Но вернемся к Ребиндеру. Похоже, что все эти житейские неурядицы его нисколько не обескураживали, но еще сильнее мобилизовывали. Студент математического отделения стал посещать семинар по молекулярной физике профессора Б.Н. Ильина, а вскоре под его руководством начал собственные научные исследования по коллоидной химии. Тему он выбрал самую что ни на есть модную и актуальную – образование упорядоченных слоев поверхностно-активных веществ на поверхности воды. Ведь именно в те годы Ленгмюр публиковал результаты своих исследований в этой области, о которых мы уже рассказывали.
Поле для работы было огромным и практически неизученным. Пахать целину – дело трудное, но благородное и благодарное. При настойчивости и доле везения можно наткнуться на большой, неожиданный эффект. Первые же эксперименты принесли обнадеживающие результаты, молодого исследователя заметили и пригласили работать в Институт физики и биофизики, который возглавлял академик П.П. Лазарев.
Институт – двухэтажное здание на Миусской площади, в котором поначалу работало 20, а затем 36 исследователей. Большинство из них были обременены другой деятельностью: студенты учились, преподаватели преподавали, и все еще где-нибудь подрабатывали, потому что надо было на что-то жить. Научными исследованиями занимались в свободное от всего этого время, ставя эксперименты по вечерам и заканчивая их зачастую под утро. И все это, как сейчас говорят, “за идею”. Тогда это называлось вольным, свободным трудом – веяние революционного времени.
Думается, что они были счастливы. Они были молоды, занимались любимым делом, каждый день приносил им радость научных открытий и общения с близкими по духу людьми. По субботам они собирались вместе на институтский коллоквиум, рассказывали о результатах своих исследований, слушали доклады коллег из других институтов.
Среди них были и иностранные ученые, посещавшие в те годы СССР, в частности великий французский физик Поль Ланжевен (1872–1946), создатель теории диамагнетизма и парамагнетизма. Он, несомненно, с интересом всматривался в лица “новой волны” ученых, отвечал на их острые, неожиданные вопросы. Ведь именно тогда, в 1923–1924 годах, он был научным руководителем Луи де Бройля, предложившего концепцию волновой теории электрона, легшей в основу современной квантовой механики и, как следствие, нанотехнологий. “Де Бройль или сумасшедший, или гений – его диссертацию я не понимаю”, – признавался Ланжевен в частных беседах.
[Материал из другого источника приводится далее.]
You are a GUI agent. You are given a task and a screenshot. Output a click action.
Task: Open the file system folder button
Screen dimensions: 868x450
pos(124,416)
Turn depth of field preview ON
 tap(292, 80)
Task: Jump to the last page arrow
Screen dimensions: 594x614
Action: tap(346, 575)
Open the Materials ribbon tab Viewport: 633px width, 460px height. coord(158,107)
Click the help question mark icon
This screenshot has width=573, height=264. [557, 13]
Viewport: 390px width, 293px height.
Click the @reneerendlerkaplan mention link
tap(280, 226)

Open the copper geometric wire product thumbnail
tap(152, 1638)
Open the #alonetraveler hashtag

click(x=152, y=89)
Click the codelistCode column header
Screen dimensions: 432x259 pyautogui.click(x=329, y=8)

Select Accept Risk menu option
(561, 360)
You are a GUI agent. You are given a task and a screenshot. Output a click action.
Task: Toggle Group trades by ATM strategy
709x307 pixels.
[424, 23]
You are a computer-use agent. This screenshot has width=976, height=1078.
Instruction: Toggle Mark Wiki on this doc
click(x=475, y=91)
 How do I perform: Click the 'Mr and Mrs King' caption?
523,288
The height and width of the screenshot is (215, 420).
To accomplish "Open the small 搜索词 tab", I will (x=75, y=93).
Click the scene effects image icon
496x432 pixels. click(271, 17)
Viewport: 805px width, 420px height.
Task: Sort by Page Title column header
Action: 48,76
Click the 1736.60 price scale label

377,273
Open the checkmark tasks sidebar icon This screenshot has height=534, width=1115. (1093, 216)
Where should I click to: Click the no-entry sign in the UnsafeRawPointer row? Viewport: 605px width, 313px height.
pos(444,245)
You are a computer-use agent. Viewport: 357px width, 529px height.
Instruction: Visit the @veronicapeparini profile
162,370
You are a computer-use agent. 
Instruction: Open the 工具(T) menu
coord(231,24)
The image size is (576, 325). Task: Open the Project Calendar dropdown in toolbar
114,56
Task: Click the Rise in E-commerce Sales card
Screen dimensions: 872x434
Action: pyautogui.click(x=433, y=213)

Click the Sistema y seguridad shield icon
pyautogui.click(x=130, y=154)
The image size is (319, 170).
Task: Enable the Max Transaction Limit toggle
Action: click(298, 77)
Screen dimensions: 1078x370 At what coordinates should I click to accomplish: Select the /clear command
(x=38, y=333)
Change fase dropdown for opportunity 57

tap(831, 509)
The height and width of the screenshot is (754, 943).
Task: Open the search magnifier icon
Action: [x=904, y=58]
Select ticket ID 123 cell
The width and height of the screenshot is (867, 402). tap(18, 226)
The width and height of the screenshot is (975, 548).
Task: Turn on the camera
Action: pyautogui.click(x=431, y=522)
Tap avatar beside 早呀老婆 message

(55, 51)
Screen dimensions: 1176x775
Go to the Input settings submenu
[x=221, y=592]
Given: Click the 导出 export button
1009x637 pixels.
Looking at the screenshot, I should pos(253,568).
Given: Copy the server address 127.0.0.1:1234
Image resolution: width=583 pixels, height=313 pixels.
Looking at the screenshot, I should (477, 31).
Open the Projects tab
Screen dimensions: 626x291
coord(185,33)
Но он честно пытался понять и новые идеи, и молодых людей, сидевших перед ним в зале института, – тридцатилетнего Сергея Вавилова, будущего президента Академии наук СССР и лауреата Нобелевской премии по физике, двадцатипятилетнего Петра Ребиндера, двадцатилетнего Бориса Дерягина, создавшего в 1941 году вместе с Л.Д. Ландау теорию устойчивости коллоидных систем, используемую до сих пор, и других.